◆ **Task brief**: Lines in the listing below containing the string "will" are to be identified and copied.

◆ **Records shown**:
───

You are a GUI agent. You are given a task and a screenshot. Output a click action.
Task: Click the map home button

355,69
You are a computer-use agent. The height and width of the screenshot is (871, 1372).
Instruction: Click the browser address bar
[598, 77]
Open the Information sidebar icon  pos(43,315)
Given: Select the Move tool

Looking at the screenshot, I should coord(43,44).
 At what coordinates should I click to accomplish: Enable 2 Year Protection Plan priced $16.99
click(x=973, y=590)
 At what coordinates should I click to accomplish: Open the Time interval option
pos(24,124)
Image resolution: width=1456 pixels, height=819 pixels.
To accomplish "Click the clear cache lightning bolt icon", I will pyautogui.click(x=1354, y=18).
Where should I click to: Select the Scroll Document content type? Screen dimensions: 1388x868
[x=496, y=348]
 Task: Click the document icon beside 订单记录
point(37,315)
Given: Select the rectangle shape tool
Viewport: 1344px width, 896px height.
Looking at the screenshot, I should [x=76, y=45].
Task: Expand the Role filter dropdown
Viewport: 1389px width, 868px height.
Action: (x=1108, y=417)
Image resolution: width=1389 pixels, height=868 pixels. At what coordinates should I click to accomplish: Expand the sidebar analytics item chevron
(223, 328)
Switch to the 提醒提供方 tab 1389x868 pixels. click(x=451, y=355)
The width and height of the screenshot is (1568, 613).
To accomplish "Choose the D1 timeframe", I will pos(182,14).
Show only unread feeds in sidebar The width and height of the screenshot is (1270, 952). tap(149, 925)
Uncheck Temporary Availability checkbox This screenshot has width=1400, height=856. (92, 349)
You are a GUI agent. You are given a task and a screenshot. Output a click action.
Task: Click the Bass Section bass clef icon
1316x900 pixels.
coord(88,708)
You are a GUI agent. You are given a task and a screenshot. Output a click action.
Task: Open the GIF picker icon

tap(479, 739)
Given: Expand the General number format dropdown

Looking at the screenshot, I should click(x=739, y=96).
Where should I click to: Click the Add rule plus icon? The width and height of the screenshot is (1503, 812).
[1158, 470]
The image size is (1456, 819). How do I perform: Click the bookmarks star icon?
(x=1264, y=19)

───

◆ **Task solution**:
To accomplish "Click the clear cache lightning bolt icon", I will pyautogui.click(x=1354, y=18).
To accomplish "Choose the D1 timeframe", I will pos(182,14).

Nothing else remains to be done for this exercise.